The council’s Public Oversight of Surveillance Technology Act would require the NYPD to issue reports on what kinds of spy equipment police use — such as license-plate readers, cellphone trackers and X-ray vans used to peer through walls — as well how the department stores and protects private information collected.
NYPD Counterterrorism Commissioner John Miller cautioned otherwise. Revealing these details could give attackers a roadmap of NYPD intelligence operations that would only help them evade cops, he told a Public Safety Committee hearing Wednesday.
“This legislation would create an effective blueprint for those seeking to do harm,” said Miller. “It would be asking us to, say, describe manufacturing type and capability of recording devices worn by undercover officers or other personnel involved in investigations.

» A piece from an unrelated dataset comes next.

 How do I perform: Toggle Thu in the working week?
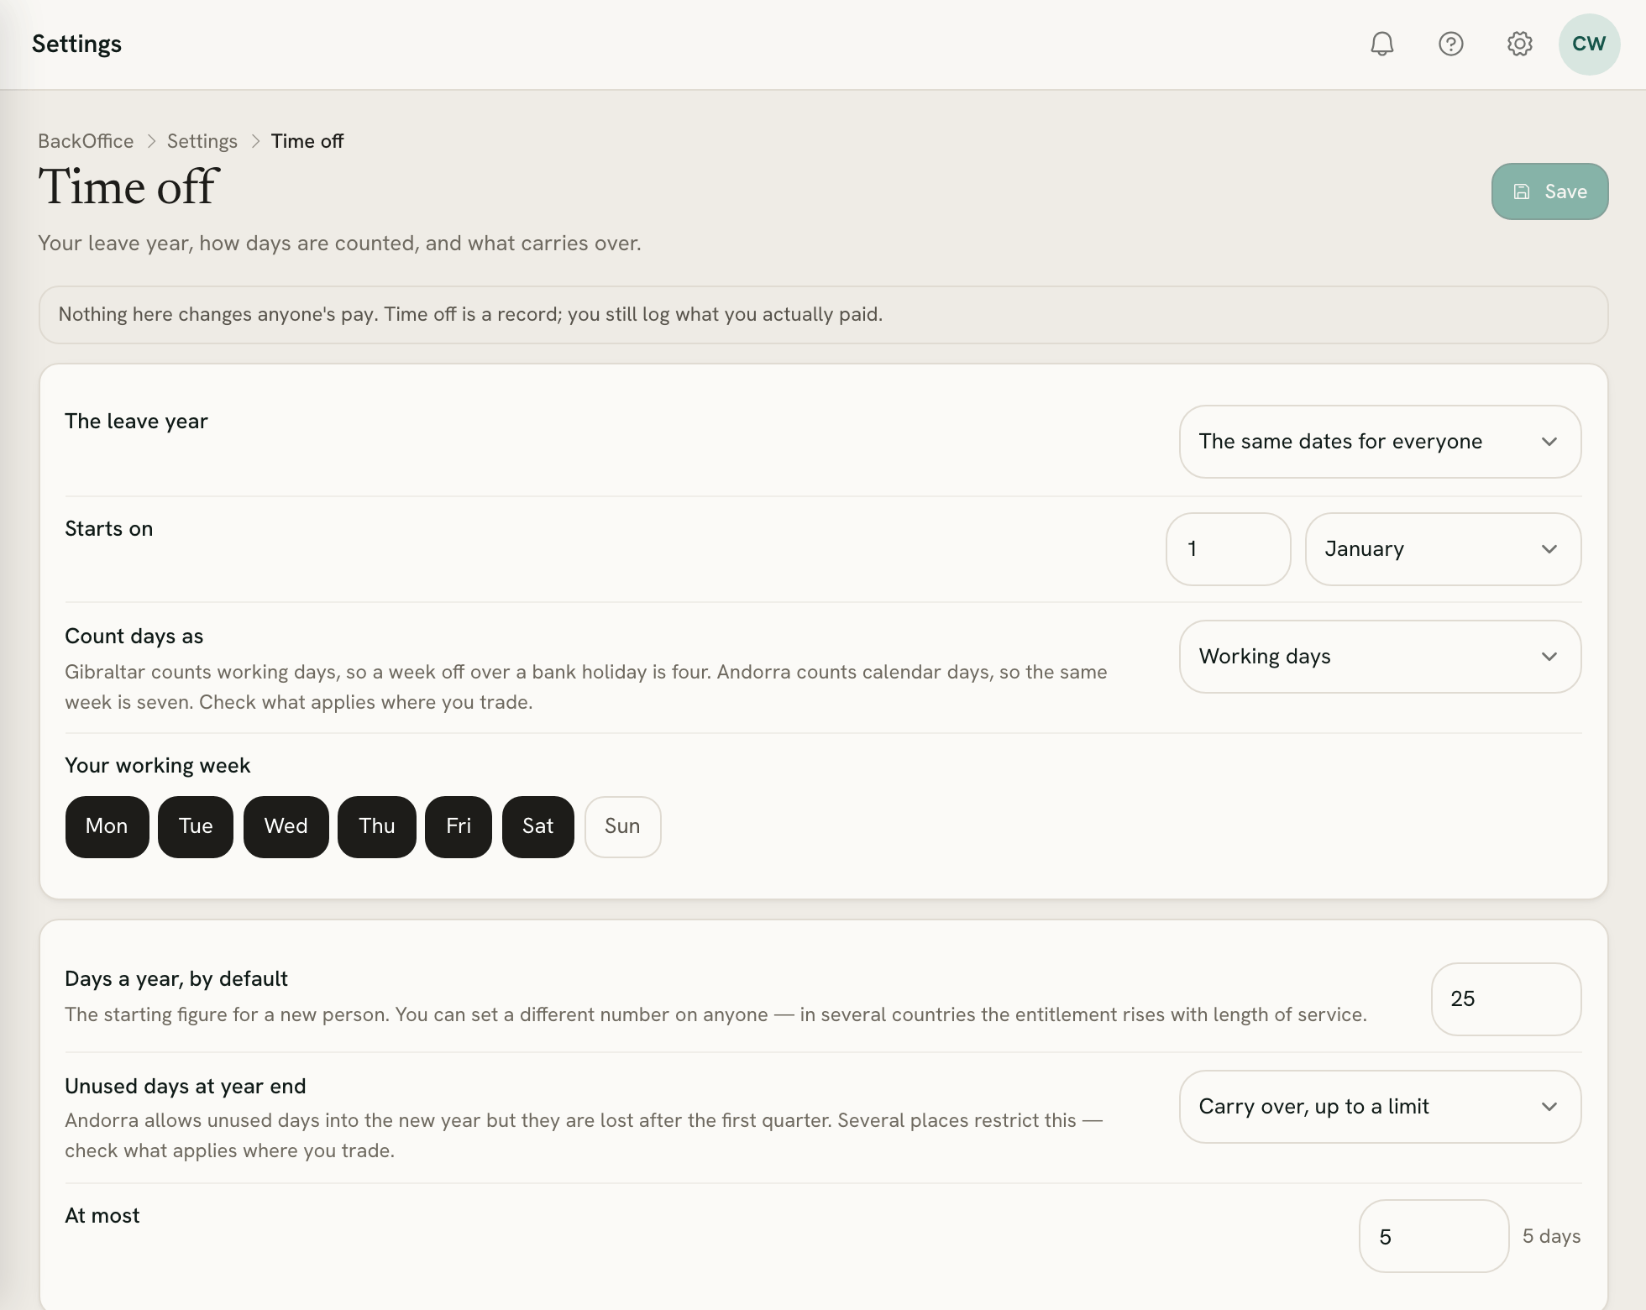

That would be insane,” he said, according to dnainfo.com.
“As written, it would endanger police officers’ lives and the lives of other resources and the lives of citizens who may be caught in either criminal activity or terrorist attacks,” said Miller.
“This is not a passing objection,” he added. “Terrorists and criminals do their due diligence and they literally study and adapt to evolving security measures.”
Council members Dan Garodnick (D-Manhattan) and Vanessa Gibson (D-Bronx) introduced the bill, which would require the NYPD to publish “impact and use” reports that detail what spy tools the force employs. The bill also requires a description of how the technology works, internal rules over its use and how the police use and protect sensitive data.
“Civilians are in control of the police force — not the reverse,” Garodnick said. “We need to be able to understand what tools the NYPD has and how it uses them to ensure public trust in our criminal justice system.”
Larry Byrne, NYPD Deputy Commissioner for Legal Matters, believes the proposal is a broad overreach.
“The public must trust cops with sensitive matters,” he argued. “[The public doesn’t] have the right to know how certain technology can be used. There are very strict safeguards around how long and how these technologies are used.”
Fifteen council members have signed on as co-sponsors, though Mayor de Blasio believes the legislation is a non-starter, according to spokesman Austin Finan.
“This bill is a shortsighted overreach that would make New Yorkers less safe. We’re not about to hand over a roadmap for terrorists and criminals to avoid legal and well-established investigative techniques.”
Garodnick told the committee that he was willing to revise the bill with more input from the NYPD.
The staff at LET would like to support NYPD and Counterterrorism Commissioner Miller by offering the following commentary:
“This bill should make people cringe. It must be taken straight to the paper shredder. Anyone who believes something this asinine is in the best interest of public safety ought to be legally removed from office.”